What is Burpsuite you ask? Burp Suite is a Java based web penetration testing framework.
Burp Suite is an integrated platform for performing security testing of web applications. Its various tools work seamlessly together to support the entire testing process, from initial mapping and analysis of an application’s attack surface, through to finding and exploiting security vulnerabilities.
Burp gives you full control, letting you combine advanced manual techniques with state-of-the-art automation, to make your work faster, more effective, and more fun.
Why CA certificate?
By default, when you browse an HTTPS website via Burp, the Proxy generates an SSL certificate for each host, signed by its own Certificate Authority (CA) certificate. This CA certificate is generated the first time Burp is run, and stored locally. To use Burp Proxy most effectively with HTTPS websites, you will need to install Burp’s CA certificate as a trusted root in your browser.

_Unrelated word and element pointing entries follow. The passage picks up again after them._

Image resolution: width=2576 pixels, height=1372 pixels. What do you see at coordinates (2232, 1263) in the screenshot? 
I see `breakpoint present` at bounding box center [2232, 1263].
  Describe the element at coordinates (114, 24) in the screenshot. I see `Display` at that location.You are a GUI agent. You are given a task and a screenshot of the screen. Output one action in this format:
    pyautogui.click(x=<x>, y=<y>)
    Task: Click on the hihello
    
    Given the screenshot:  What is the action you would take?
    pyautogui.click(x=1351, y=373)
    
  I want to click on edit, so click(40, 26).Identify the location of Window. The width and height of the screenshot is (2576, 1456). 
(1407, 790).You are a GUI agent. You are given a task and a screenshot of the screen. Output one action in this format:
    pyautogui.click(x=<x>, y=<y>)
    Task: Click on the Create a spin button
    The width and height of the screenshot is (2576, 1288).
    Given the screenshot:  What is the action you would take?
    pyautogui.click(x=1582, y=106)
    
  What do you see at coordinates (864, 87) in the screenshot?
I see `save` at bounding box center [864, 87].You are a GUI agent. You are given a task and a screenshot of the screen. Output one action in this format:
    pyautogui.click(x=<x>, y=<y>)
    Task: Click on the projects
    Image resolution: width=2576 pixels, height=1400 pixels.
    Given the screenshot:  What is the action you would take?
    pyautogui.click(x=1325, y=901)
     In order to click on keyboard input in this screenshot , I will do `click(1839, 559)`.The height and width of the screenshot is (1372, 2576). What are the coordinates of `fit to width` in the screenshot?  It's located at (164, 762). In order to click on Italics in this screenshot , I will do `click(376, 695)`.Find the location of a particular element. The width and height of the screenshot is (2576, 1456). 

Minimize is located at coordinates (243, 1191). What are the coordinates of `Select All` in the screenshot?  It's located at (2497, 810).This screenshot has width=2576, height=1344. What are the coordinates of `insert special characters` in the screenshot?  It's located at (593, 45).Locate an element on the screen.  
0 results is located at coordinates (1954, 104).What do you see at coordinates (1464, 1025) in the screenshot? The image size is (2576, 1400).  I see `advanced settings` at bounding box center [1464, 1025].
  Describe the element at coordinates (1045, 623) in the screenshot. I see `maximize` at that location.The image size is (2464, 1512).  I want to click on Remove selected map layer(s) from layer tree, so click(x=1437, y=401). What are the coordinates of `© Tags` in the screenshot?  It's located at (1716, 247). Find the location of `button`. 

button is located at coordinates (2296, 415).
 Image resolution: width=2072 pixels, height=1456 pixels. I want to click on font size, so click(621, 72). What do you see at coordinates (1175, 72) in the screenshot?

Here is a step by step guide to configure Burpsuite in your system.
Step 1 : Install Java Runtime Environment. (Version: x86 for 32-bit and x64 for 64-bit Windows)
Step 2 : Download and Install burpsuite from https://portswigger.net/burp/freedownload
Step 3 : Open Burpsuite. Go to Proxy => Options
Step 4 : Check the Proxy Listener's default proxy address: 127.0.0.1 and Port: 8080
Step 5 : Now start Mozilla Firefox and open Addons => Extensions. And search for Proxy Switcher and Install it.
Step 6 : Go to Preferences => Advanced => Network => Settings => Select 'Manual proxy configuration:'.
Step 7 : Now edit the 'Manual proxy configuration:' as HTTP Proxy: 127.0.0.1 and Port: 8080. And tickmark- "Use this proxy server for all protocols"
Step 8 : Now in the same window, clear the input from 'No Proxy for:'(Delete => localhost, 127.0.0.1)
Step 9 : Now go to Firefox address bar and type: http://burp [CASE SENSITIVE-'http']and download the certificate from 'CA certificate'.
Step 10 : Go to Preferences => Advanced => Certificates.
Step 11 : Certificates => Requests => Select one automatically. And un-check 'Query OCSP responder servers to confirm the current validity of certificates'.
Step 12 : Now Certificates => View Certificates => Authorities => Import. And then select the Certificate from the Downloads folder.
Step 13 : Tick-mark all the three options in the Certificate installation window.
Congratulations! You have successfully configured Burpsuite!